Most of what Adam does with his feet is simplified by this Custom Audio Electronics R-ST 24 + 2x PSS MIDI controller.
The Fun Begins
Here’s one of the sections of Granduciel’s expanding pedalboard that includes a Wren and Cuff Tri Pie 70, a MXR/Custom Audio Electronics Boost/Line Driver, an Ernie Ball Expression Tremolo, anElectro-Harmonix 1440 Stereo Looper, a Lightfoot Labs Goatkeeper 2, a Strymon TimeLine, a Boss DC-3 Digital Dimension, and a Morley ABC Pro (for switching amps). A Boss TU-3s Chromatic Tuner keeps his guitars in check.
To the Moon, Adam, to the Moon!
Here’s the meat and potatoes of Granduciel’s spreading stomp setup: (top left) a Boss FT-2 Dynamic Filter, another MXR/Custom Audio Electronics Boost/Line Driver, DigiTech Hardwire RV-7 Stereo Reverb, ADA Flanger, JHS Bun Runner, J. Rockett Audio Designs Archer, MXR Flanger, Moutainking Electronics Loud Box, Crowther Audio Prunes & Custard, a Fulltone OCD, and a trifecta of Eventides that rest on the right side—a Space, TimeFactor, and H9. Everything gets current by either a MXR Custom Audio Electronics MC403 Power System or the Eventide PowerMax.
Clovis the Rough Rider
At first glance, you’d probably mistake this for a ’60s or ’70s Fender P, but as bassist David Hartley attests, this is a 2002 Fender Precision named Clovis that he acquired brand new almost two decades ago. Part of Clovis’ charm for Hartley is that it’s the lightest P he’s ever held, making their “Evening With” shows a little easier on the back. It’s stock aside from him swapping out the standard anodized gold pickguard for the tortoiseshell. He uses La Bella 760FS Deep Talkin’ Bass Flats (.045–.105).
Jam Like Jamerson
Another 4-string that does a lot of heavy lifting for Hartley is this 1983 Fender Fullerton ’62 Reissue Precision Bass. While this one isn’t as light as the previous P, he does love how much it sustains.
Find the Note
And occasionally you’ll see Hartley put down all the guardrails and dance with this Fender Tony Franklin Fretless Precision Bass. The connection with this one came through when he heard how much vocal tonality it has. It’s a highly expressive instrument.

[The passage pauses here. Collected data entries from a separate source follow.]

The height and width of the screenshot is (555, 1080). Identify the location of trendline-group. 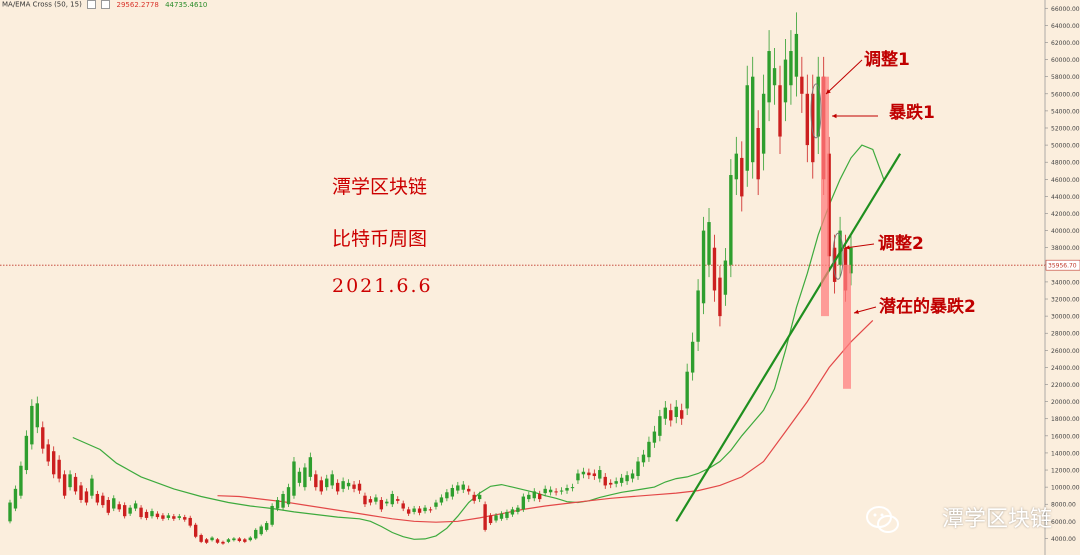
(788, 338).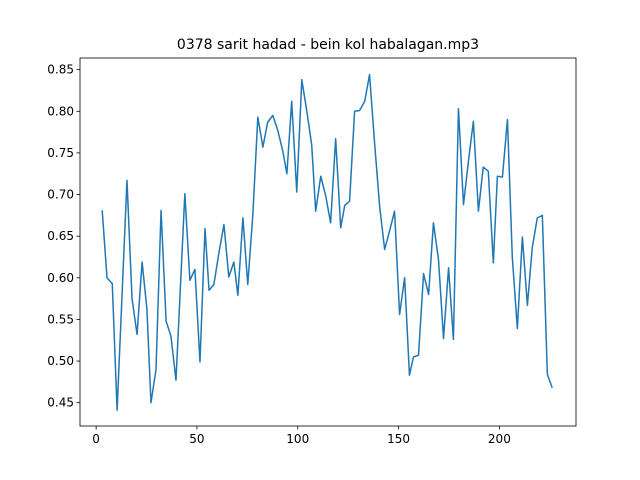 The image size is (640, 480). What do you see at coordinates (60, 278) in the screenshot?
I see `y-tick-label: 0.60` at bounding box center [60, 278].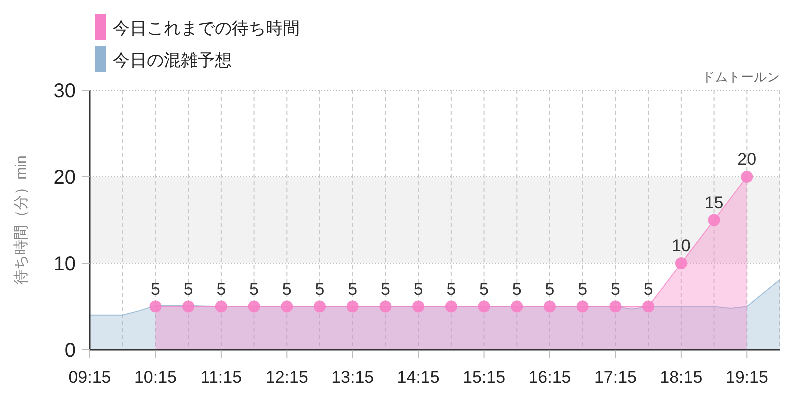 The image size is (800, 400). I want to click on x-tick-label: 09:15, so click(90, 378). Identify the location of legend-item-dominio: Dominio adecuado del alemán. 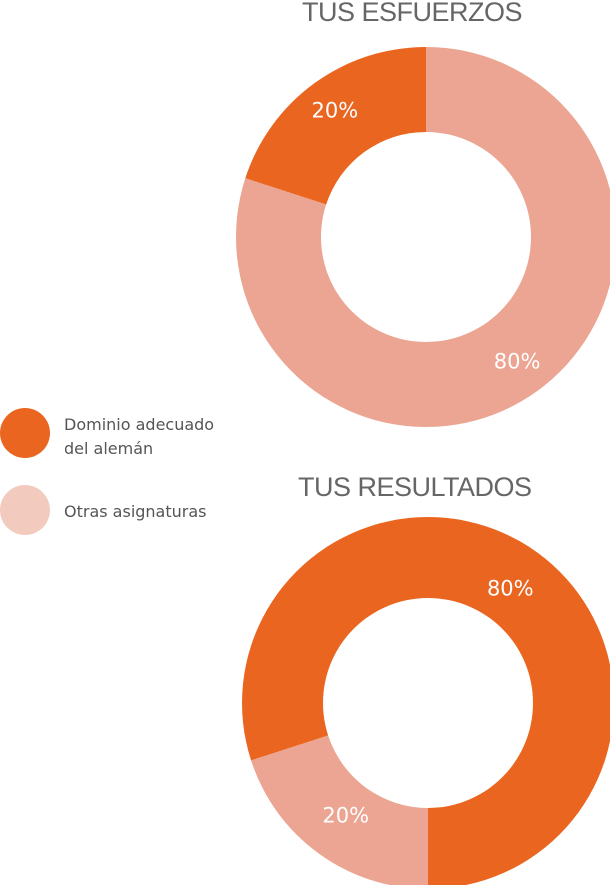
(120, 434).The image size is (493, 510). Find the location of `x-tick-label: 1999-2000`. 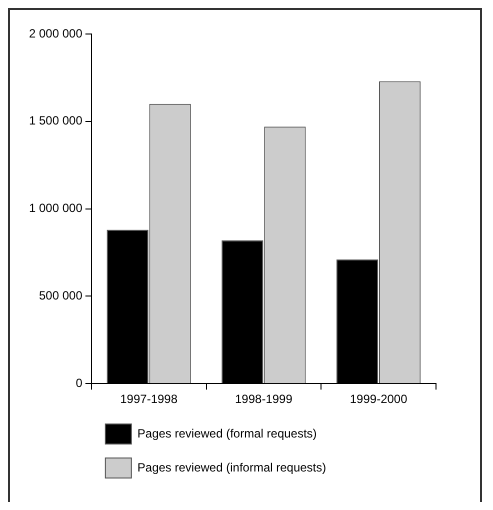

x-tick-label: 1999-2000 is located at coordinates (379, 399).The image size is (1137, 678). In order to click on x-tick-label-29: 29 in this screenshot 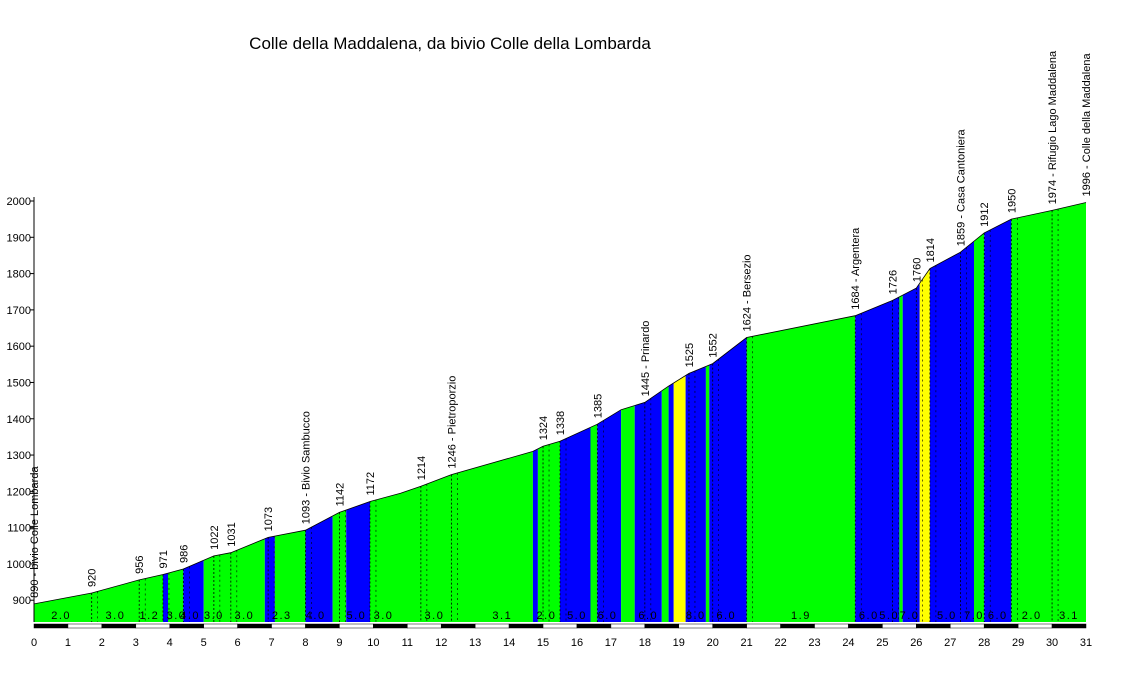, I will do `click(1018, 643)`.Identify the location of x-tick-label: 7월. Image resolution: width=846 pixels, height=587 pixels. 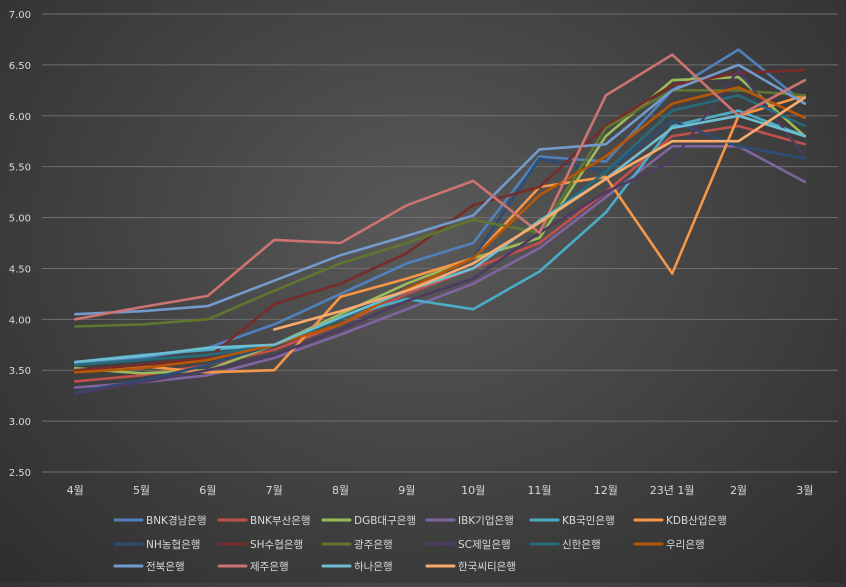
(274, 490).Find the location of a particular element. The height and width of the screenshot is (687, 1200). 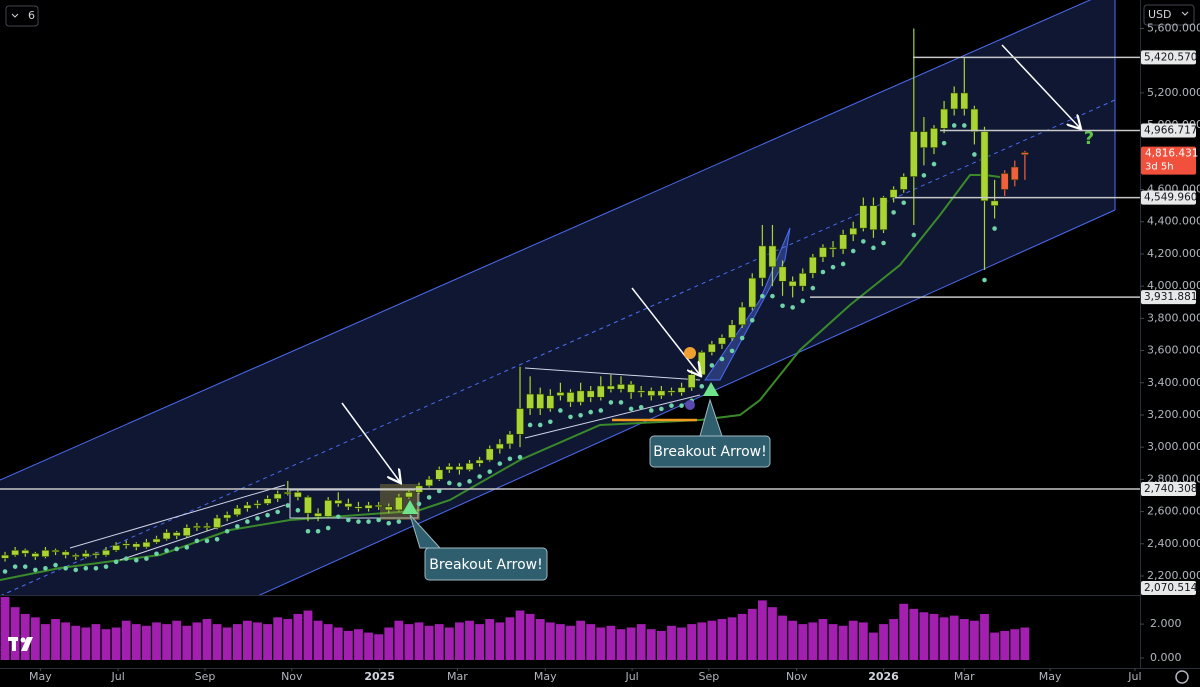

indicator-toggle is located at coordinates (22, 16). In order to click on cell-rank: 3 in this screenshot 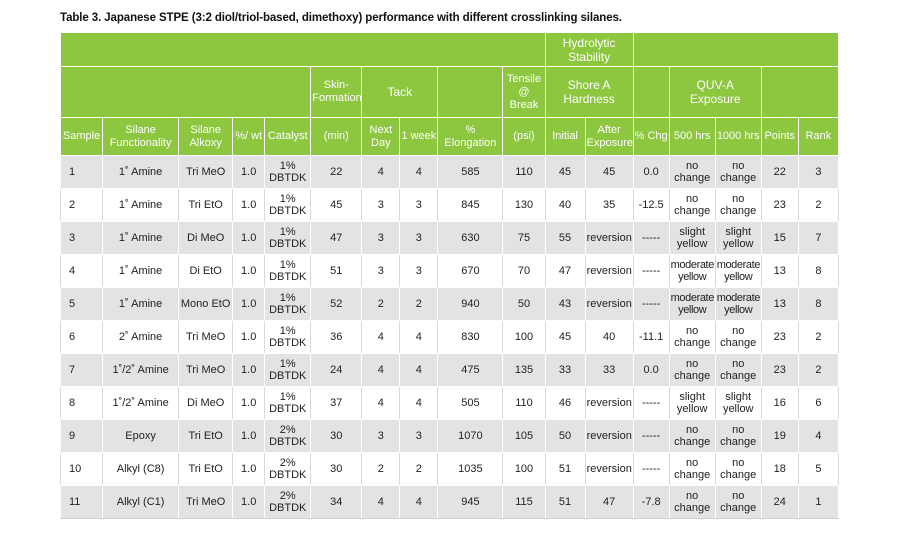, I will do `click(818, 172)`. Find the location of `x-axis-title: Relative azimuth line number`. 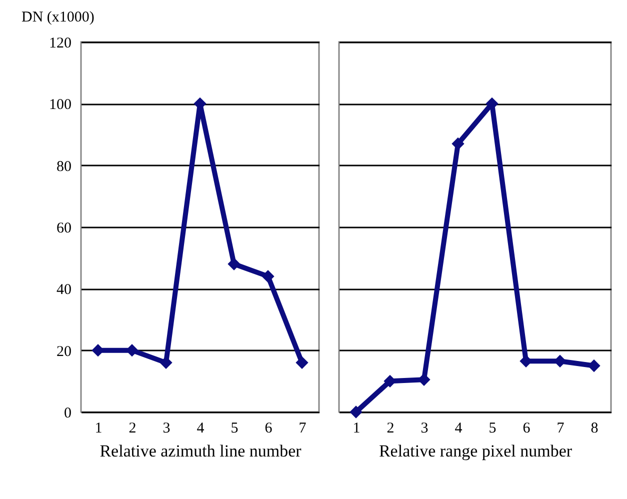

x-axis-title: Relative azimuth line number is located at coordinates (201, 451).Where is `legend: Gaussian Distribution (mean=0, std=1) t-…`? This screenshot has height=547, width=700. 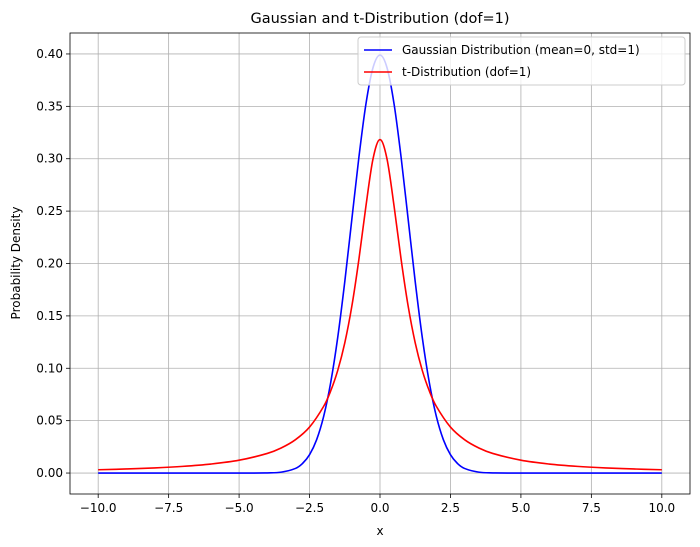 legend: Gaussian Distribution (mean=0, std=1) t-… is located at coordinates (522, 61).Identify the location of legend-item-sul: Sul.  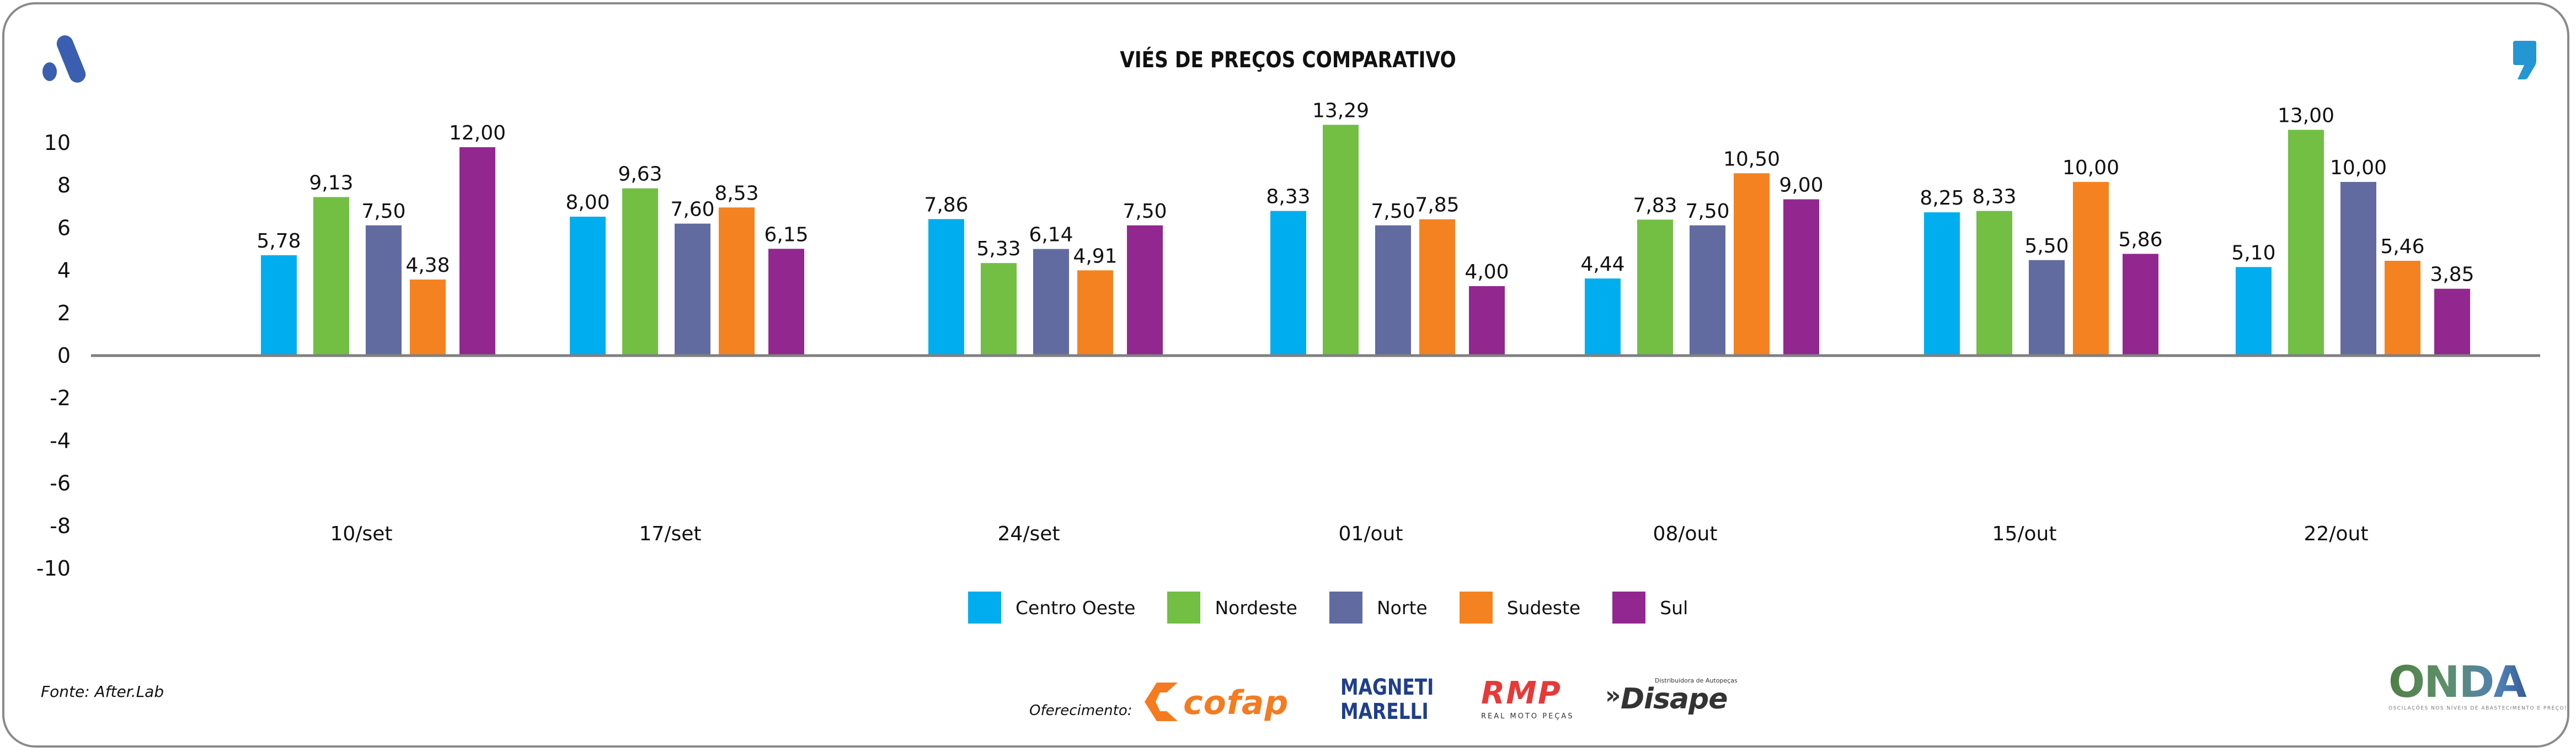
(1650, 608).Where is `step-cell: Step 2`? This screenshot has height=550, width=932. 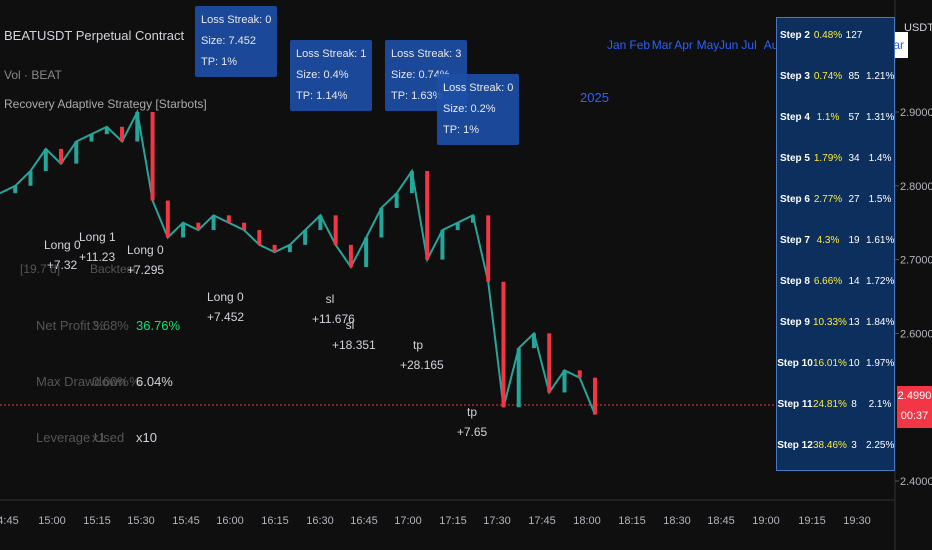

The Ps come to life thanks to this boulder of bass tone: a pair of Ampeg Heritage 50th Anniversary SVT amps that hit an Ampeg Heritage SVT-810AV. The SVT on the left is a backup and Hartley plugs into the normal channels.
Simple but Not
Prior to this run, Hartley toyed with the idea of just plugging his Ps into a DI and his Ampeg. Clearly, that plan changed and he’s probably having more fun because of it. His stomp station contains a pair of Boss GE-7 Equalizers (one to help Clovis pop a bit more and the other helps brighten up the ambient drone of the Gamechanger), an Eventide H9, a Gamechanger Audio Plus Sustain Pedal, a Mountainking Electronics Megalith, a Malekko Goatkeeper, a Keeley Super Mod Workstation, and a MXR Phase 90. A Boss TU-3 Chromatic Tuner keeps his Ps sounding right.